- **Records to use**
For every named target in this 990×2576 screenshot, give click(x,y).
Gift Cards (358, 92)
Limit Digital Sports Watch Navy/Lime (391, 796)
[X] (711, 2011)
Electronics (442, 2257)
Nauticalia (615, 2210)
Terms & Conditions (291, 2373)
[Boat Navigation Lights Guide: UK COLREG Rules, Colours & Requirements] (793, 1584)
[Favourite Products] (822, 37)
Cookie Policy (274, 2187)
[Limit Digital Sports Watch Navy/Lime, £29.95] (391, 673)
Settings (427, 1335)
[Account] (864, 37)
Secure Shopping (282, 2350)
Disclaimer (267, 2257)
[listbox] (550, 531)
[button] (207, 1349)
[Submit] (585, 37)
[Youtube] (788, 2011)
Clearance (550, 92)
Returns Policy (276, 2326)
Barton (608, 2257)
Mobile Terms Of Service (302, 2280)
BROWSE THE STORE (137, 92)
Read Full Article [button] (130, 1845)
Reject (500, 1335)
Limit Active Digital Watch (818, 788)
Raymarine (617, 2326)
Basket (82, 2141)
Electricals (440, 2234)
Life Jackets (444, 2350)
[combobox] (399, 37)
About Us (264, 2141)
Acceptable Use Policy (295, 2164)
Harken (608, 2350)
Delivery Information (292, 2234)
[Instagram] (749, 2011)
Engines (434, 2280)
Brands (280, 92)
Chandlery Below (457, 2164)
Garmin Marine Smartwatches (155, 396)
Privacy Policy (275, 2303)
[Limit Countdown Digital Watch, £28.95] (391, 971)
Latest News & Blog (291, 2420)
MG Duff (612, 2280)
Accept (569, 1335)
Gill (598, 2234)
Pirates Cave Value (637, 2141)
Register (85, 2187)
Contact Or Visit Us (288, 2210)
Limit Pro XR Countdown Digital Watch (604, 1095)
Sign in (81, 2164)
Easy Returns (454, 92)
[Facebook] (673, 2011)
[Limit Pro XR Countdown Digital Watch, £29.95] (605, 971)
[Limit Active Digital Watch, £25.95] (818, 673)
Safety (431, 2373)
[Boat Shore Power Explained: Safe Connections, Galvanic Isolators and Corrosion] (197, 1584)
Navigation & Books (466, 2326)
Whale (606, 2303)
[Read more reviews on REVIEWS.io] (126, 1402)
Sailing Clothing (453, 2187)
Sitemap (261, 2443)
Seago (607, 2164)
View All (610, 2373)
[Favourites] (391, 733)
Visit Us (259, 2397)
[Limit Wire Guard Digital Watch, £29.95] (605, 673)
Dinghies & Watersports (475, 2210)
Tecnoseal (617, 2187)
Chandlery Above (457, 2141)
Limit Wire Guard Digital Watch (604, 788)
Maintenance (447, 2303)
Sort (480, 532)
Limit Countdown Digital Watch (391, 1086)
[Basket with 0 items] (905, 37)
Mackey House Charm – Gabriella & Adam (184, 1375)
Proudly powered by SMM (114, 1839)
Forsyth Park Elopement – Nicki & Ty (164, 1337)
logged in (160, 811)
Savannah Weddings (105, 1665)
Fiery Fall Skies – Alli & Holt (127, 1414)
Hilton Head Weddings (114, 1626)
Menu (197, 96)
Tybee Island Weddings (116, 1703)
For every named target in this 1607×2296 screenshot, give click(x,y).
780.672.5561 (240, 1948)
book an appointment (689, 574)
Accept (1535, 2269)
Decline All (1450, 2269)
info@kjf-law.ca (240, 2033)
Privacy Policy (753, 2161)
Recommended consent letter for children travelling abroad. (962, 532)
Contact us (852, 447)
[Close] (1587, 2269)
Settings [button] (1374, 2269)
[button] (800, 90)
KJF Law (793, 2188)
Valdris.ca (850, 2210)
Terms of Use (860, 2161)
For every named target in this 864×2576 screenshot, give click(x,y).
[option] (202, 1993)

- **Try it**
Can you quote exactly the lines from the one containing "Terms of Use (860, 2161)" through the last line of the records above, and nothing else?

- **Expected output**
Terms of Use (860, 2161)
For every named target in this 864×2576 screenshot, give click(x,y).
[option] (202, 1993)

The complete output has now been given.